Mistérios do Não

Artigo de Vitor Dias
no «Semanário»

30 de Maio de 1998



A cada dia que passa, mais se adensam os intrigantes mistérios suscitados por palavras ditas por personalidades que fazem campanha pelo Não no referendo à despenalização do aborto.

Assim, começamos por reter as palavras do líder da JSD e de Durão Barroso (no "Falatório" de quarta-feira passada) esgrimindo contra a intervenção dos partidos neste referendo. É que delas nasce inevitavelmente o indecifrável mistério resultante de certos partidos poderem ter aprovado um Código Penal onde está a criminalização do aborto, e poderem apresentar, e votar a favor ou contra, projectos para a sua despenalização, mas já deviam calar-se e apagar-se precisamente quando se decide pelo voto popular da vitória ou derrota do que defenderam antes.

Mas pode acontecer que este mistério resulte apenas de estas brilhantes cabecinhas (uma das quais dada às questões de Ciência Política) se recusarem teimosamente a perceber que os partidos são precisamente grupos de cidadãos estavelmente organizados, que nada justifica sejam subalternizados em relação a outros grupos de cidadãos.
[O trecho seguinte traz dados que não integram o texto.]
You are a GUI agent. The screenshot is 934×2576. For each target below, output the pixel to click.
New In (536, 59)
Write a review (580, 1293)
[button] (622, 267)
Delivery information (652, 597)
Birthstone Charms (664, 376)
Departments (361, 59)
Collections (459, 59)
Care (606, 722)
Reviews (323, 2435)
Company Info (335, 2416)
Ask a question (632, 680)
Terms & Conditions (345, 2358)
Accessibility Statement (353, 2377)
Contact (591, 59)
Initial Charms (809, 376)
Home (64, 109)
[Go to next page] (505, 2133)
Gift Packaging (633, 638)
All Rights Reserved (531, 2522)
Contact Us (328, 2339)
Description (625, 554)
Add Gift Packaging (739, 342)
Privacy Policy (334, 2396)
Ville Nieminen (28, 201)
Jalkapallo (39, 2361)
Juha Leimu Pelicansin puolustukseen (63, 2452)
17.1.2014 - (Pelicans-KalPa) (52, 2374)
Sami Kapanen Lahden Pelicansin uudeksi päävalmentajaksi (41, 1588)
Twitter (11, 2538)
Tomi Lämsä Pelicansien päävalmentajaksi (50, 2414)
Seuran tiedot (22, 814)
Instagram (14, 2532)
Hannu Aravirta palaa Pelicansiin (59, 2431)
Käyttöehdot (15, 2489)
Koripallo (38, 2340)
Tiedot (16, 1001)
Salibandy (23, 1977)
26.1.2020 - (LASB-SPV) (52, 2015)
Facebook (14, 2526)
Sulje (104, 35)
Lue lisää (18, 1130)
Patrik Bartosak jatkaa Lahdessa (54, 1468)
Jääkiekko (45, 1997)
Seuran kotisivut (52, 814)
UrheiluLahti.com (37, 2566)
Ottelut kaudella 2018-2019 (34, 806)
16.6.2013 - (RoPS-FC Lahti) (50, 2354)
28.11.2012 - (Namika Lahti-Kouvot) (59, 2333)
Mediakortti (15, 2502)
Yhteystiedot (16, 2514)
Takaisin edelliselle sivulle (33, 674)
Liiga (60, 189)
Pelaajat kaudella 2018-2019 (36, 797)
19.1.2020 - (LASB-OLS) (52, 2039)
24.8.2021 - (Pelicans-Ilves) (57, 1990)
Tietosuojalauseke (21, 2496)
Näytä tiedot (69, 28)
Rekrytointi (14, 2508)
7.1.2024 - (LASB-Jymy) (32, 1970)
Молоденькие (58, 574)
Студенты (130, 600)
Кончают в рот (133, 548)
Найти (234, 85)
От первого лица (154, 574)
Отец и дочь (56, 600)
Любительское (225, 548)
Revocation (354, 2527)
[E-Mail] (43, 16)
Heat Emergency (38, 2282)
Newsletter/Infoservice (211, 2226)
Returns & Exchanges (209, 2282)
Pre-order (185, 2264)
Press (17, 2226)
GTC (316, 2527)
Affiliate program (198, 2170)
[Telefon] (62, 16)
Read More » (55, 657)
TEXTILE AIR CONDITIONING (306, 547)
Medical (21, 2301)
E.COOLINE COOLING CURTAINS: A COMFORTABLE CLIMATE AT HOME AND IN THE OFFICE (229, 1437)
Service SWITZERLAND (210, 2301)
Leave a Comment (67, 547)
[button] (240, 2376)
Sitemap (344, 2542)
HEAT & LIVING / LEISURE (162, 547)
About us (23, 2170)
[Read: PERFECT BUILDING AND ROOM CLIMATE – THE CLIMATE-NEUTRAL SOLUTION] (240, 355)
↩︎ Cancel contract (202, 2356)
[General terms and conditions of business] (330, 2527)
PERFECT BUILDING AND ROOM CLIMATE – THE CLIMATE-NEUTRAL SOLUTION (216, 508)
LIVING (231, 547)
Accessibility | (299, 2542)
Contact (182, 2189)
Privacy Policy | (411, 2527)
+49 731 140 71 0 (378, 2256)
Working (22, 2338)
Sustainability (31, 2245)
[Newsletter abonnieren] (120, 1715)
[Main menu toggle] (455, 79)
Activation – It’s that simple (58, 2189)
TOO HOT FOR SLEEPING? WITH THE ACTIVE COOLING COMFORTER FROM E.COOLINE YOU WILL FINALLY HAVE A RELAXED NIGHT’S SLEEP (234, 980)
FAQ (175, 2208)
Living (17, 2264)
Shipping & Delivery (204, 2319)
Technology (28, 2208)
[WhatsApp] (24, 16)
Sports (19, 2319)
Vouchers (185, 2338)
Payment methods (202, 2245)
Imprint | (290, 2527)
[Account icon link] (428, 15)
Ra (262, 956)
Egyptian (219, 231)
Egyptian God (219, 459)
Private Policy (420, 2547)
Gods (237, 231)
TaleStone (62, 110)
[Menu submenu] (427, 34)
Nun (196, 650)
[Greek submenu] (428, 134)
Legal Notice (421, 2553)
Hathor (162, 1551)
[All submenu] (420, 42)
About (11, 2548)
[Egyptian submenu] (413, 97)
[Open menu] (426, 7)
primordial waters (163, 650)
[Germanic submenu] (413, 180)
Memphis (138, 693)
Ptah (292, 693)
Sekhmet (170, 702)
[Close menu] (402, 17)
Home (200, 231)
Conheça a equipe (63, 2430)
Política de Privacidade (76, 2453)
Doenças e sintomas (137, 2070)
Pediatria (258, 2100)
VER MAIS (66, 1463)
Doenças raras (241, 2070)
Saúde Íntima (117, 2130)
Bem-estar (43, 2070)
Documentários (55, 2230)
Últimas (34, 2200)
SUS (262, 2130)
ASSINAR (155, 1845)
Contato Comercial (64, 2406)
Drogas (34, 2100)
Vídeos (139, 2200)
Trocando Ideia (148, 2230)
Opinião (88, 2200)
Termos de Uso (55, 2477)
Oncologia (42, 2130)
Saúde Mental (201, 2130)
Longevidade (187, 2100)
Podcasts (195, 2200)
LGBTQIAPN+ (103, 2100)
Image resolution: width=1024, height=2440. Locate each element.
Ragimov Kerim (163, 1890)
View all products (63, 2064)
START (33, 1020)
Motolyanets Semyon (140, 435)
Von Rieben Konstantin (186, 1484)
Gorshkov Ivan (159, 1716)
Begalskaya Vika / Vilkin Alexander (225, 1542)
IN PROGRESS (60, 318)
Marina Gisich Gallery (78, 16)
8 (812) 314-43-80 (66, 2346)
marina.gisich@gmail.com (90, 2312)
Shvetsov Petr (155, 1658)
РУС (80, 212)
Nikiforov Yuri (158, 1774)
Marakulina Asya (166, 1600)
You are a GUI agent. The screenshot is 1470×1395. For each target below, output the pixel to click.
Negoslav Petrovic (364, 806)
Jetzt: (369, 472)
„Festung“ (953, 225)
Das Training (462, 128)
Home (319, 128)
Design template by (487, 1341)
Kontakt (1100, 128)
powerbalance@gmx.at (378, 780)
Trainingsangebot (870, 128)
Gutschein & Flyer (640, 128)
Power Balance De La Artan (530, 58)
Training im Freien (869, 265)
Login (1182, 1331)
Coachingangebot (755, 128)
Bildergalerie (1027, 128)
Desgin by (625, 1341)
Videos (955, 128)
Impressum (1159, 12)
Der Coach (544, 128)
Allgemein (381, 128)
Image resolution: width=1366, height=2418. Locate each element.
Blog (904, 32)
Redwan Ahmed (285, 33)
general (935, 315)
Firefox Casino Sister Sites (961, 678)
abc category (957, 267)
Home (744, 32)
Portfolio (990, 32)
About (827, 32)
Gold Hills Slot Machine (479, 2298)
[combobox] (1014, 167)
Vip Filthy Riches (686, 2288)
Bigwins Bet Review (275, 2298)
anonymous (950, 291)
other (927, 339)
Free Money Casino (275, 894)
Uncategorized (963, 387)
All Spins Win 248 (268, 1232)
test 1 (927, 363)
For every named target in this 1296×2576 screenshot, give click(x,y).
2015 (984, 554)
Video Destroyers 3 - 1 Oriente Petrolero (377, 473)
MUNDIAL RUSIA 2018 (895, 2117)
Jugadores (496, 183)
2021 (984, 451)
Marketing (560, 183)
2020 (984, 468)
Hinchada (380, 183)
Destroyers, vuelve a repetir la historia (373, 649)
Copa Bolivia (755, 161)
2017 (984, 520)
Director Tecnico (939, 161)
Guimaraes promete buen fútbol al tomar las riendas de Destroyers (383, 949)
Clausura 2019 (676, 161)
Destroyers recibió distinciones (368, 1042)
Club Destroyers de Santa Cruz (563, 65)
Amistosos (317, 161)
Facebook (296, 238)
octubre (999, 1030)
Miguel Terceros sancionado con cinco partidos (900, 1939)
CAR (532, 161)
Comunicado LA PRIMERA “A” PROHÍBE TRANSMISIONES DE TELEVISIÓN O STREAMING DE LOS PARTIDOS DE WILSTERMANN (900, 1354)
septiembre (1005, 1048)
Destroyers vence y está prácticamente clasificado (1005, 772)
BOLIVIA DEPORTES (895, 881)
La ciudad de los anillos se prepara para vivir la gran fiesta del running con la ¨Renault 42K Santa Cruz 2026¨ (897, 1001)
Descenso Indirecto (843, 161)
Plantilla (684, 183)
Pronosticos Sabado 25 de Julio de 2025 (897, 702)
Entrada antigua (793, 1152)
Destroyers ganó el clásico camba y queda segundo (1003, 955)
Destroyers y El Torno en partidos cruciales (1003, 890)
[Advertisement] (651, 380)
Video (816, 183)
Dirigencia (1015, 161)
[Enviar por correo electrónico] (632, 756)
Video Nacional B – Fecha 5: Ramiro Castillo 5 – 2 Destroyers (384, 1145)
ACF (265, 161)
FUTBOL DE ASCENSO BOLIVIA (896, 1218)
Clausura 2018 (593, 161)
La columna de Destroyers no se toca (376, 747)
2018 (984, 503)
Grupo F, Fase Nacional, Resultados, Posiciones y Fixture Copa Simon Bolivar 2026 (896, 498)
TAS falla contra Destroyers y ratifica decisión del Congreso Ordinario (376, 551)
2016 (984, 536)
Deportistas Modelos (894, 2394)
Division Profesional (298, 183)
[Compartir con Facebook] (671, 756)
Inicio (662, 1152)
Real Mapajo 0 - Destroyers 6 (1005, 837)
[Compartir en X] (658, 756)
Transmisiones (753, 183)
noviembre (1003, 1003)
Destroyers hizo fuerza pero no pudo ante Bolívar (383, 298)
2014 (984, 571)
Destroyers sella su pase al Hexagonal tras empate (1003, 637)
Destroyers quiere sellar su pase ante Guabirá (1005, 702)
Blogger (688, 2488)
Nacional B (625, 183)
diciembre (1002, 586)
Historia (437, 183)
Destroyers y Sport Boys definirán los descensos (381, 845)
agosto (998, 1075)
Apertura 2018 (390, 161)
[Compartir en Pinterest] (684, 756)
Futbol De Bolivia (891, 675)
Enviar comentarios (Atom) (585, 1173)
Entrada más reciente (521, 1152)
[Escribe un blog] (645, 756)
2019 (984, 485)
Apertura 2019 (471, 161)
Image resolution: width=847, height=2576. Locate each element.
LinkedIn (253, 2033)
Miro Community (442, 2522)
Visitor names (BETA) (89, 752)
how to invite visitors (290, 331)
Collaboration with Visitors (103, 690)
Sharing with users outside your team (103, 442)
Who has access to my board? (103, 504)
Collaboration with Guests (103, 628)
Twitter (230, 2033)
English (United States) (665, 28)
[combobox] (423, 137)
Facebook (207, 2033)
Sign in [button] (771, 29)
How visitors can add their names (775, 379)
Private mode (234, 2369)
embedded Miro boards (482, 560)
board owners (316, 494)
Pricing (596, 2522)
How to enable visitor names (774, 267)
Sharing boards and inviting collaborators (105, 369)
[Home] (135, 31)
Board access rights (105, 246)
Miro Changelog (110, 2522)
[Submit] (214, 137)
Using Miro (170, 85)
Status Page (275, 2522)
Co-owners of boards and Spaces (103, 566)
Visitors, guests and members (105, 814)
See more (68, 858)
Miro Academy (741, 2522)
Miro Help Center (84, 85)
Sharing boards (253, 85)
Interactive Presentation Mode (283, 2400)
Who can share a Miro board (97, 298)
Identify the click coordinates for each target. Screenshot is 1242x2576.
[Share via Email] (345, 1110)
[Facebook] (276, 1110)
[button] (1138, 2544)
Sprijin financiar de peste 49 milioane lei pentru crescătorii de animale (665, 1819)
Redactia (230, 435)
Um segundo mistério que podemos identificar é o que resulta de declarações do célebre - íamos a escrever famigerado - cónego Melo («Público» de 27/5). Pretendendo demonstrar que a pergunta do referendo " é tremendamente manhosa e que engana as pessoas", Eduardo Melo pôs-se então a contar que "fizemos a experiência. Perguntámos, por voto secreto, a 36 jovens se eram ou não a favor do aborto e 31 disseram que não. Depois fizemos a pergunta do referendo e 31 jovens já votaram favoravelmente.". E, ligeiro, logo o cónego Melo concluía que não podia "haver melhor prova de que a pergunta não serve".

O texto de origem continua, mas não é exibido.